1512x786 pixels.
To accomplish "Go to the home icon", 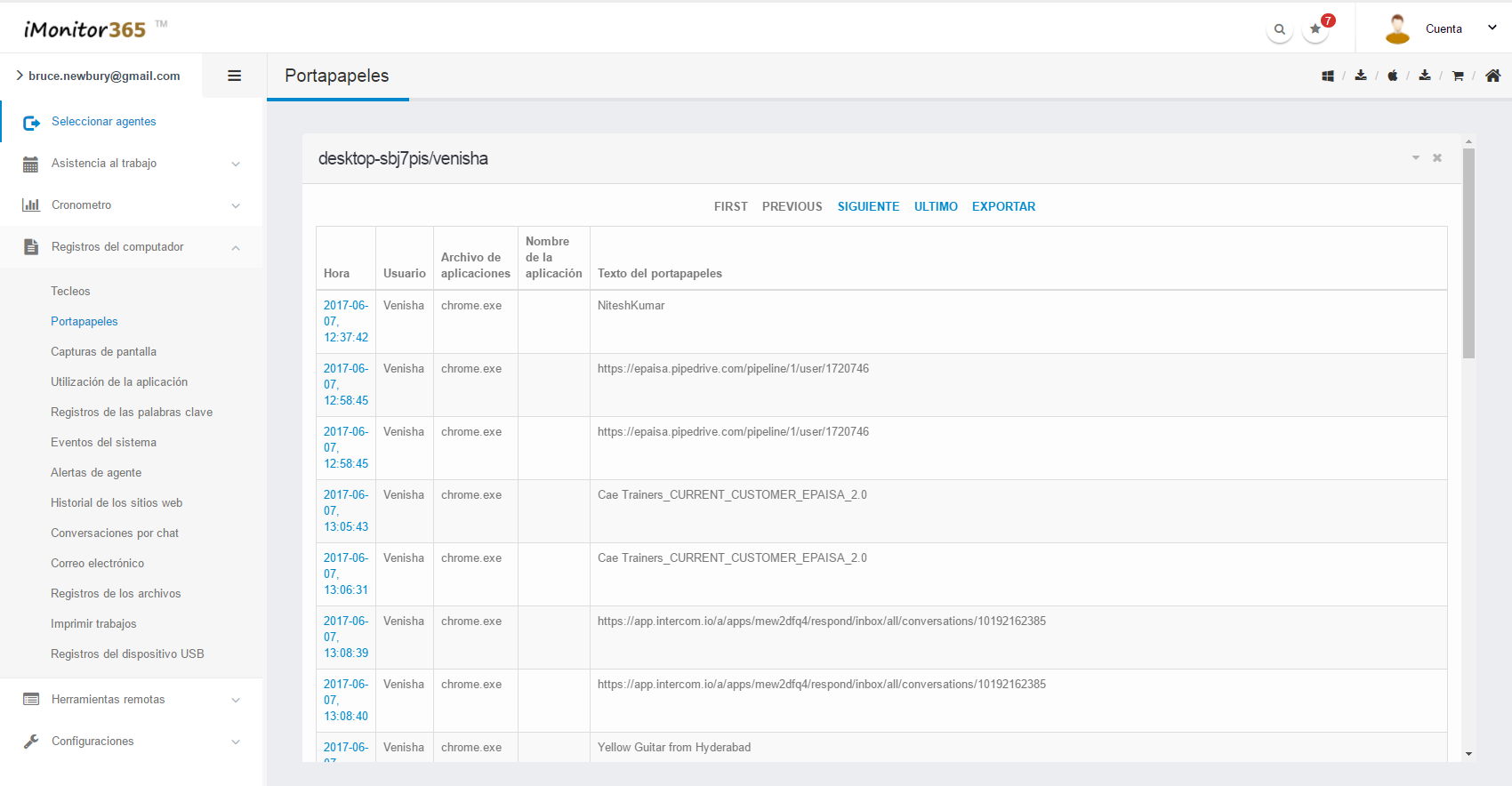I will [1492, 76].
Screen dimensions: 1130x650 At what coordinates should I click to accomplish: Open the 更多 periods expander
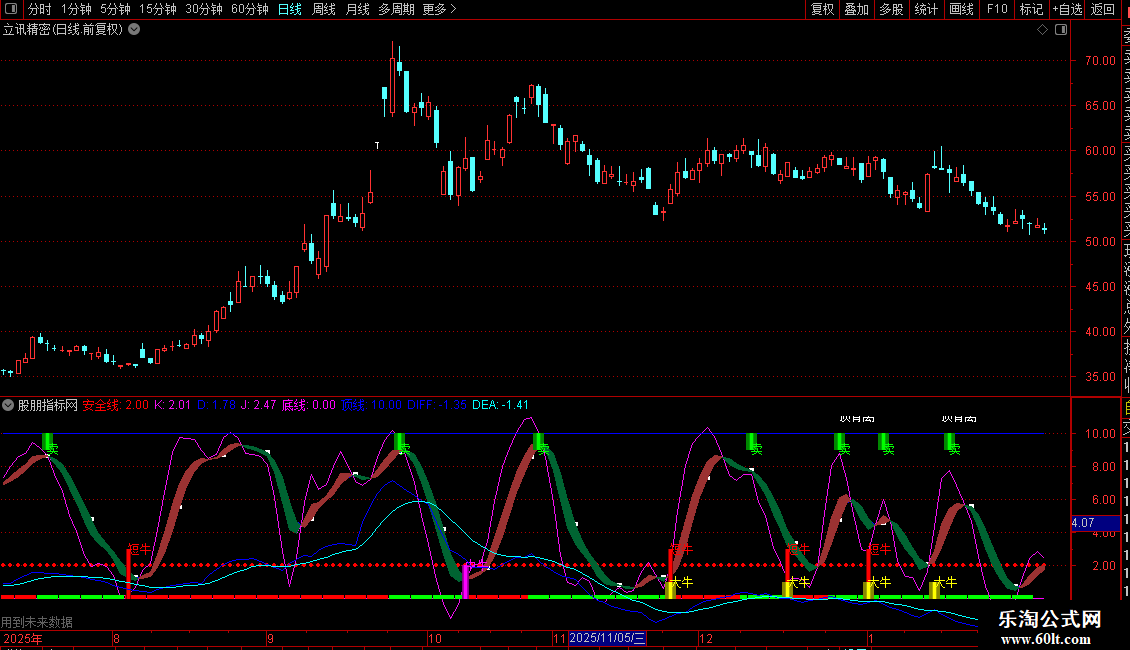439,9
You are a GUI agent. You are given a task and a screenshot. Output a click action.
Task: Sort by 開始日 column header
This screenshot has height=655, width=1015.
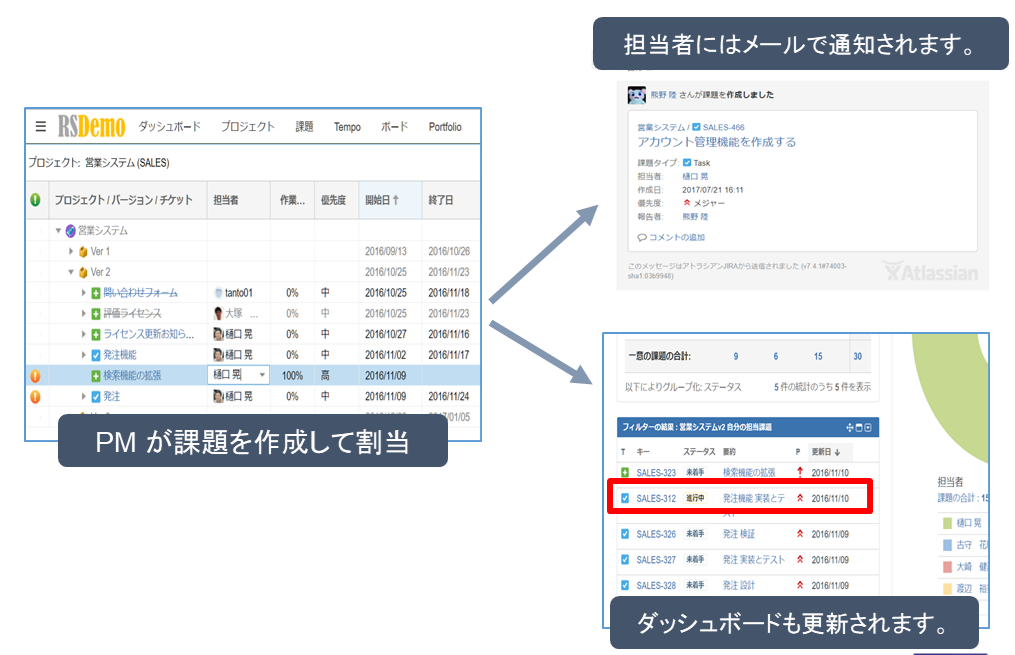click(382, 200)
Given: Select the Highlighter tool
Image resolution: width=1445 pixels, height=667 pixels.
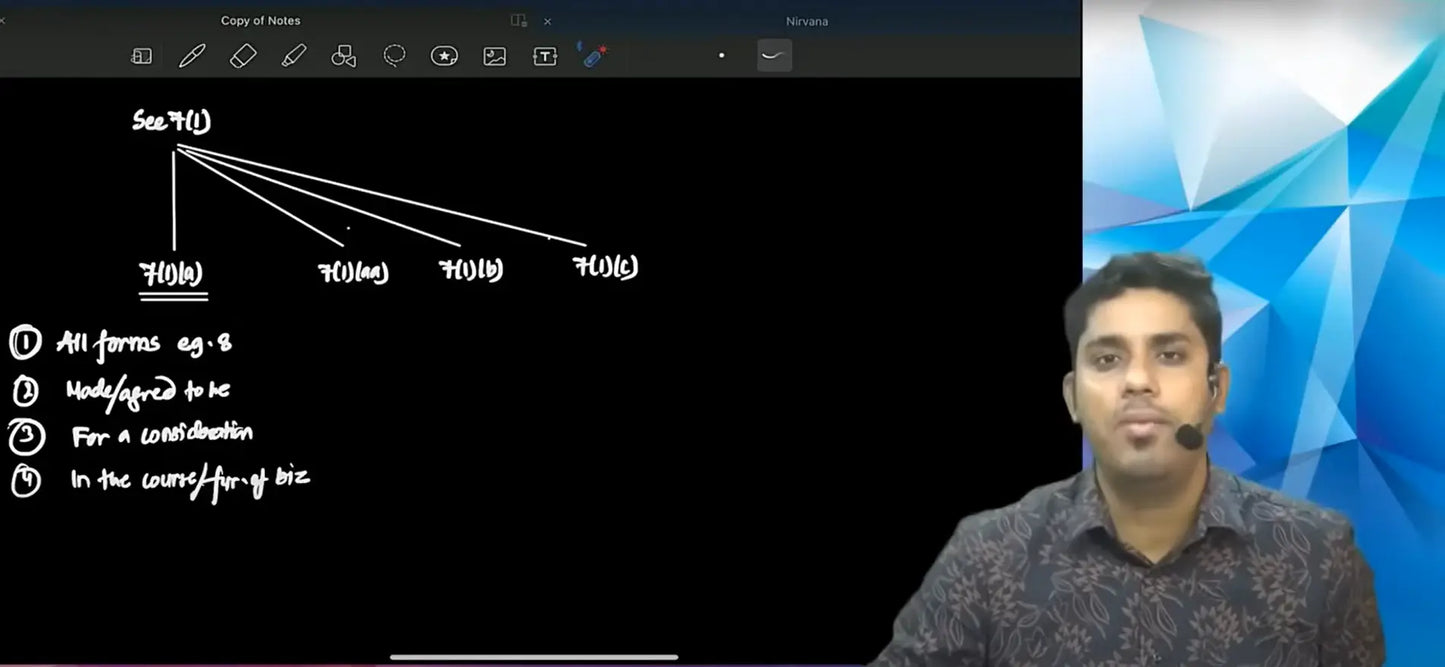Looking at the screenshot, I should coord(293,56).
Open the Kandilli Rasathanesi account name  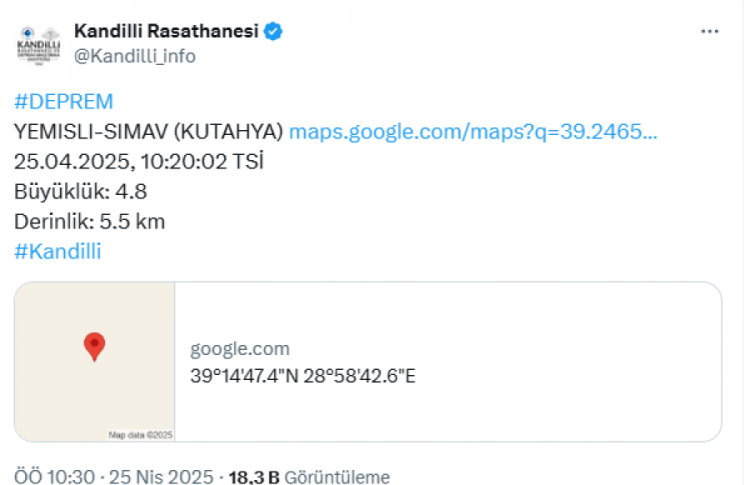166,31
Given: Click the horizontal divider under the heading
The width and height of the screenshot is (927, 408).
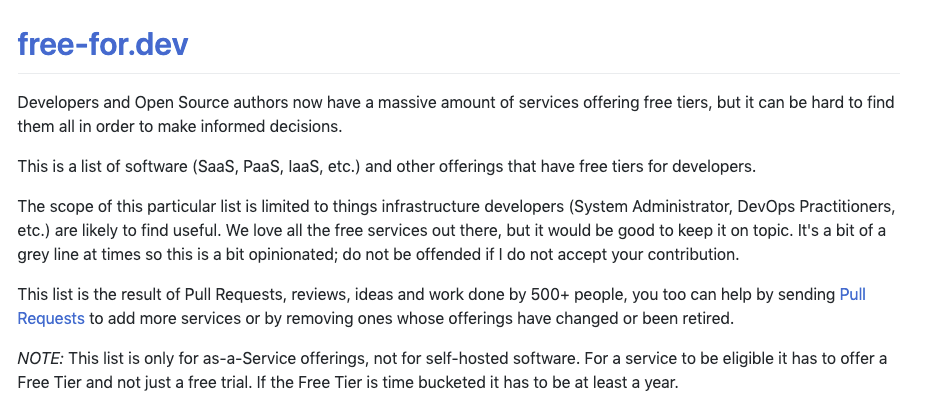Looking at the screenshot, I should [x=458, y=73].
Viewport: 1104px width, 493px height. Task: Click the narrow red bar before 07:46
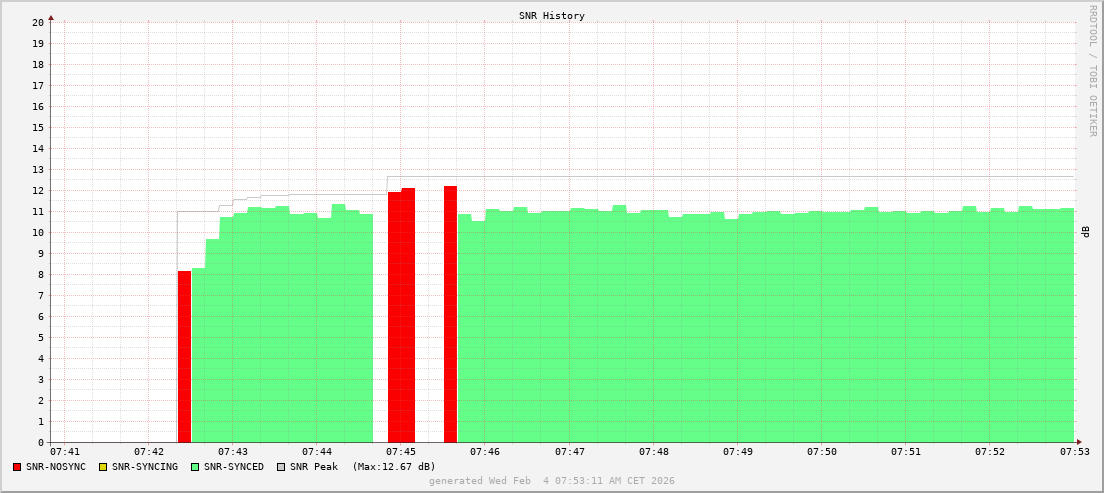450,314
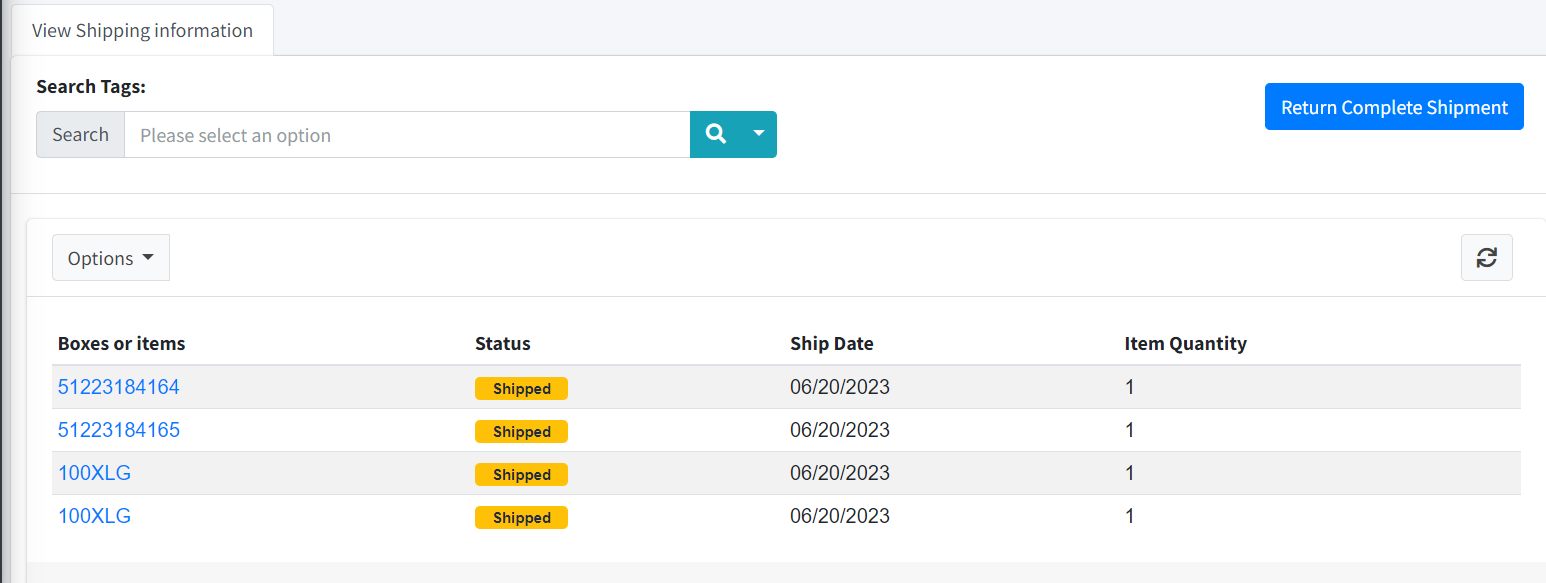Click the refresh icon button
The width and height of the screenshot is (1546, 583).
pyautogui.click(x=1486, y=257)
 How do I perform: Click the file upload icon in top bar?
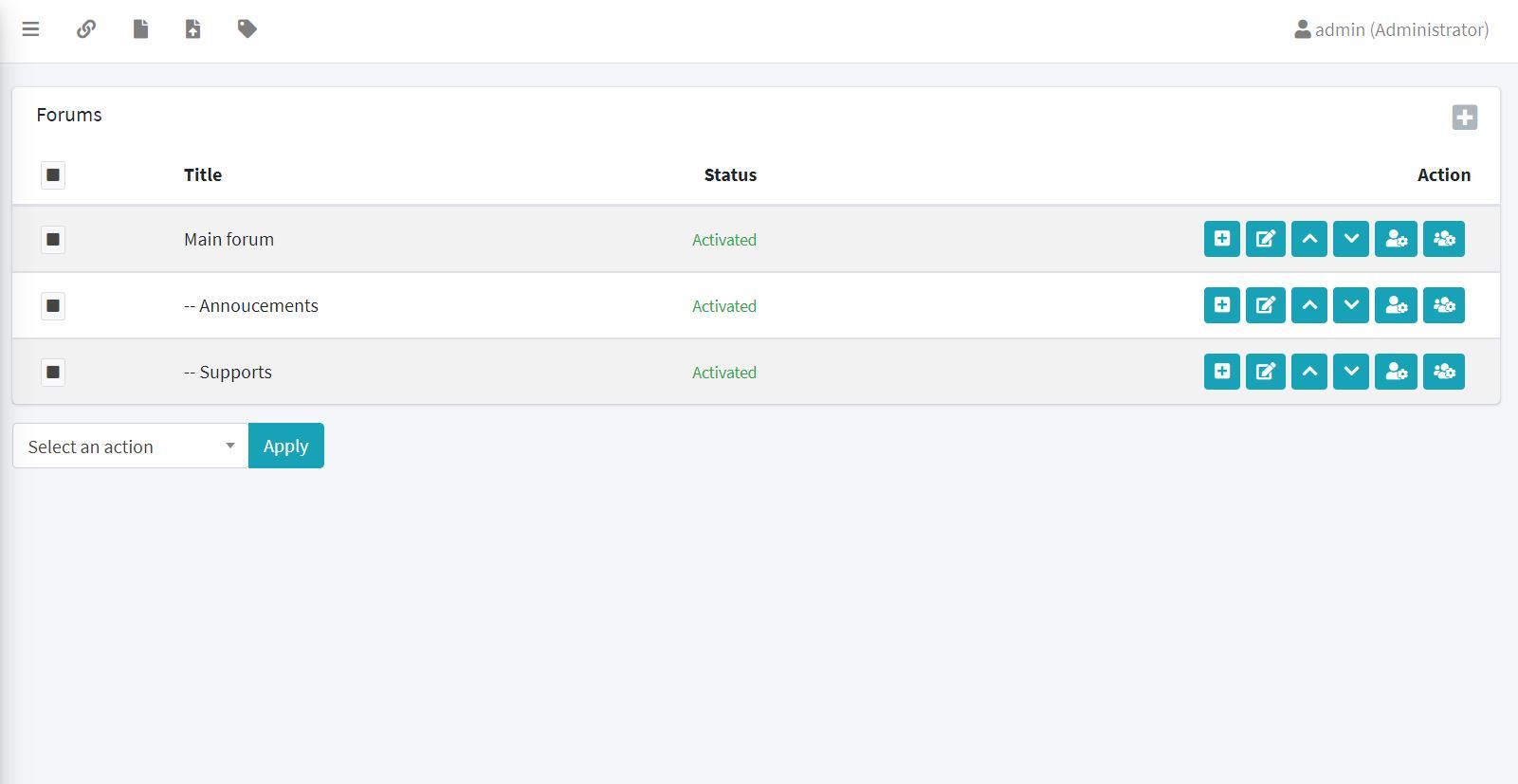[192, 29]
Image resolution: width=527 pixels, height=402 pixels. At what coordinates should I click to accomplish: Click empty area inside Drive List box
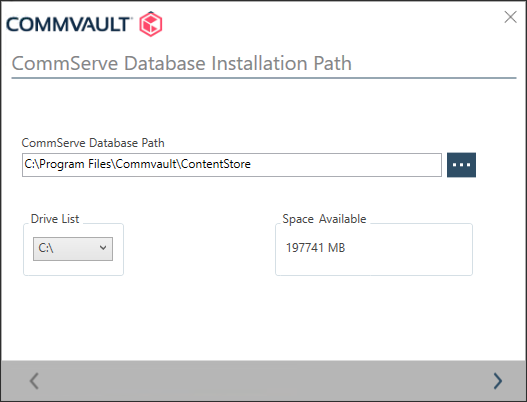pos(73,268)
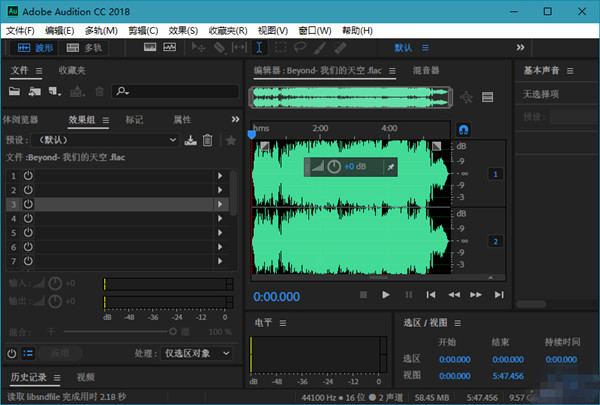This screenshot has width=600, height=405.
Task: Save the effects rack preset
Action: click(x=191, y=140)

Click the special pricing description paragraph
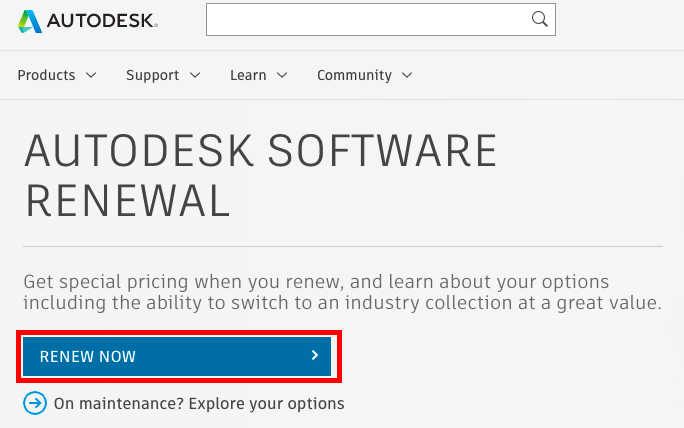342,291
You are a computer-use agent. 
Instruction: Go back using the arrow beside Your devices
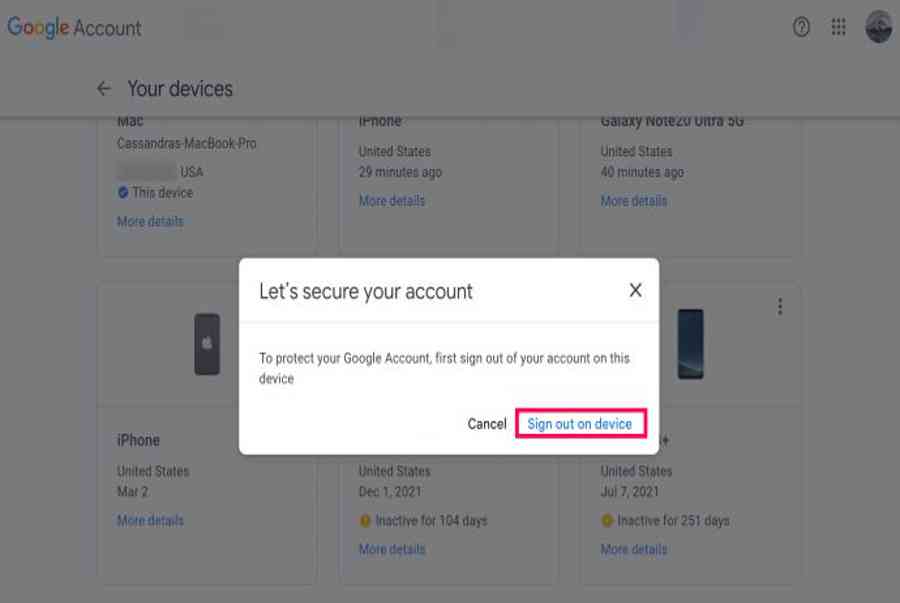coord(104,89)
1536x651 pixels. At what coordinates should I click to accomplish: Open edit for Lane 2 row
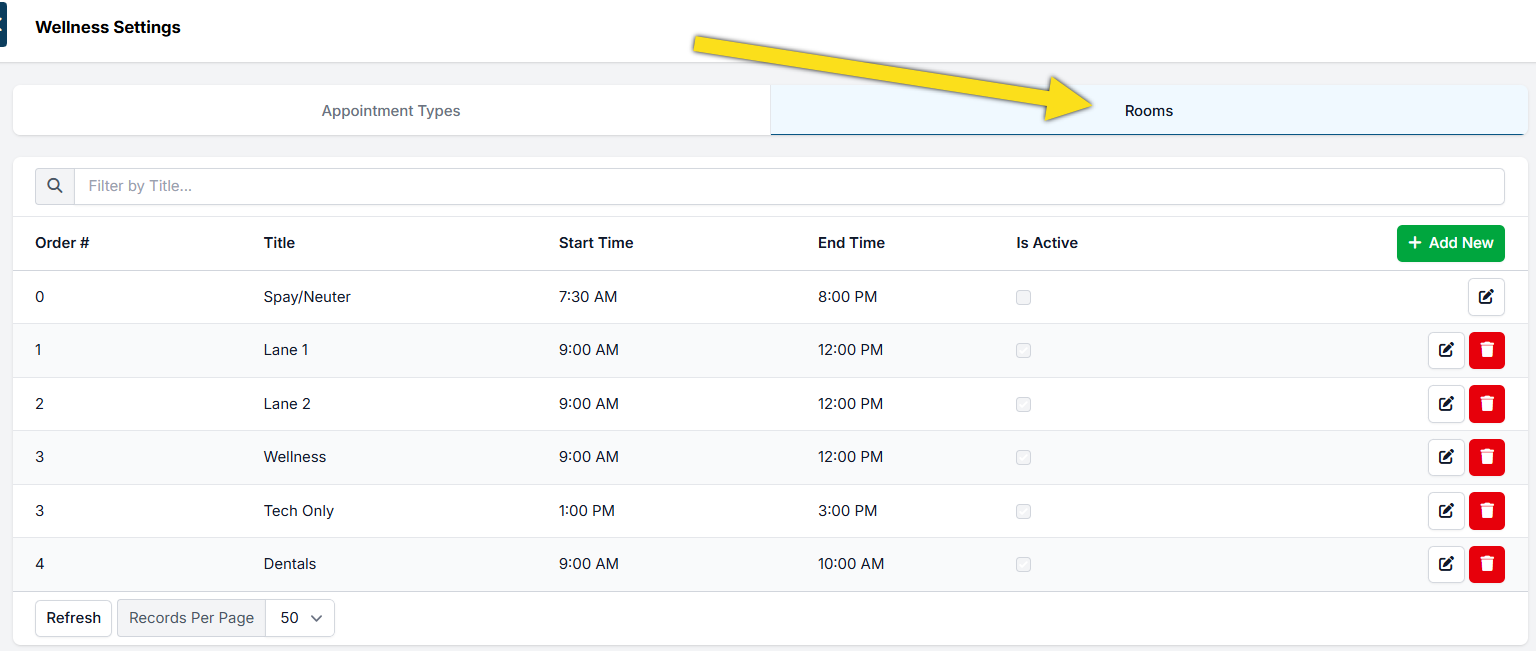click(1446, 404)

════

## GOAL OF THE EXERCISE
Search the material above for the word "agent", then copy each line that holds it.

## OUTPUT FOR THIS EXERCISE
You are a GUI agent. You are given a task and a screenshot. Output a click action.
You are a computer-use agent. 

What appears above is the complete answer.